Etoposide sensitizes CT26 colorectal adenocarcinoma to radiation therapy in BALB/c mice

Abstract

To investigate the combined effect of etoposide and radiation on CT26 colorectal adenocarcinoma implanted into BALB/c mice. We evaluated the radiosensitizing effect of etoposide on CT26 colorectal adenocarcinoma in a syngeneic animal model. BALB/c mice were subcutaneously implanted with CT26 cells and divided into four groups: control (intra-peritoneal salineX2) group, etoposide (5 mg/kg intra-peritoneallyX2) group, radiation therapy (RT 5 GyX2 fractions) group, and combination therapy with etoposide (5 mg/kg intra-peritoneally 1 h before radiation) group.

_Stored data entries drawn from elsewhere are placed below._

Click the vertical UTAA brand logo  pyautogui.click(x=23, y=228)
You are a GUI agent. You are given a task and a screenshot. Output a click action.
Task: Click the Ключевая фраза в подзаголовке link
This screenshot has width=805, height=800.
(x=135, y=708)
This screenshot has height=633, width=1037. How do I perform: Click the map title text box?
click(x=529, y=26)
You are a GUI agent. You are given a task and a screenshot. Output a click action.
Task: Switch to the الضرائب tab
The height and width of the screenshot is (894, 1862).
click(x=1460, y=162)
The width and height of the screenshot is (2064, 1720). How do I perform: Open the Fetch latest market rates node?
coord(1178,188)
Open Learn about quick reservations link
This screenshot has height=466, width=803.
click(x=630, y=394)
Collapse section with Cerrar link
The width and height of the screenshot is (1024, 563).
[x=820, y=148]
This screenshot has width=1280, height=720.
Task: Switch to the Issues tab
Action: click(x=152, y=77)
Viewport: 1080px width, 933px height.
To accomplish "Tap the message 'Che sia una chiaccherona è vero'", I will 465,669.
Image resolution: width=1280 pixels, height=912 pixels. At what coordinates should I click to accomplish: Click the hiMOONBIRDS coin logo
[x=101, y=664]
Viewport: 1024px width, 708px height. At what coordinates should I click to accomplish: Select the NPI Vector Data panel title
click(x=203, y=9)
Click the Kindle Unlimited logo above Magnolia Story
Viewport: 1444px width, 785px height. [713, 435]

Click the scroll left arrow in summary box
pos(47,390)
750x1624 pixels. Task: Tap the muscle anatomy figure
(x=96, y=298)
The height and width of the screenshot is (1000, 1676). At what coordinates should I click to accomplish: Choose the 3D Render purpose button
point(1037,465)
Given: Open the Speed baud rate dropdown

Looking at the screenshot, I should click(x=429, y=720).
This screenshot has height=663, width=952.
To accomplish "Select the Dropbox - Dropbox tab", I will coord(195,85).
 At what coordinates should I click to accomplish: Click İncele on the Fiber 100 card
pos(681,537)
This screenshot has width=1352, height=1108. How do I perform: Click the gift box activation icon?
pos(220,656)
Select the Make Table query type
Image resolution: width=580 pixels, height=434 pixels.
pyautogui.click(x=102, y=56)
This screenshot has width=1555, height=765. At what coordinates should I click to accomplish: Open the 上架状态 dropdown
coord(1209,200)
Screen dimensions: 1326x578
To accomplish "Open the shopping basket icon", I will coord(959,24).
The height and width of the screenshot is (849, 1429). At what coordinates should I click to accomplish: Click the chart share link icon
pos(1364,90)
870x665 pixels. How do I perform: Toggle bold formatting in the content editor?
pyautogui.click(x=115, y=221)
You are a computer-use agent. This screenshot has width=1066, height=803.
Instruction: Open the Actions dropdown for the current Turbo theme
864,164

Tumor growth was significantly inhibited by RT and combination therapy. The effect of combination therapy was better than that of RT. No significant changes were noted in body weight, plasma alanine aminotransferase, or creatinine in any group. The leukocyte count significantly but transiently decreased in the RT and combination therapy groups, but not in the etoposide and control groups. There was no skin change or hair loss in the RT and combination therapy groups. Etoposide can sensitize CT26 colorectal adenocarcinoma in BALB/c mice to RT without significant toxicity.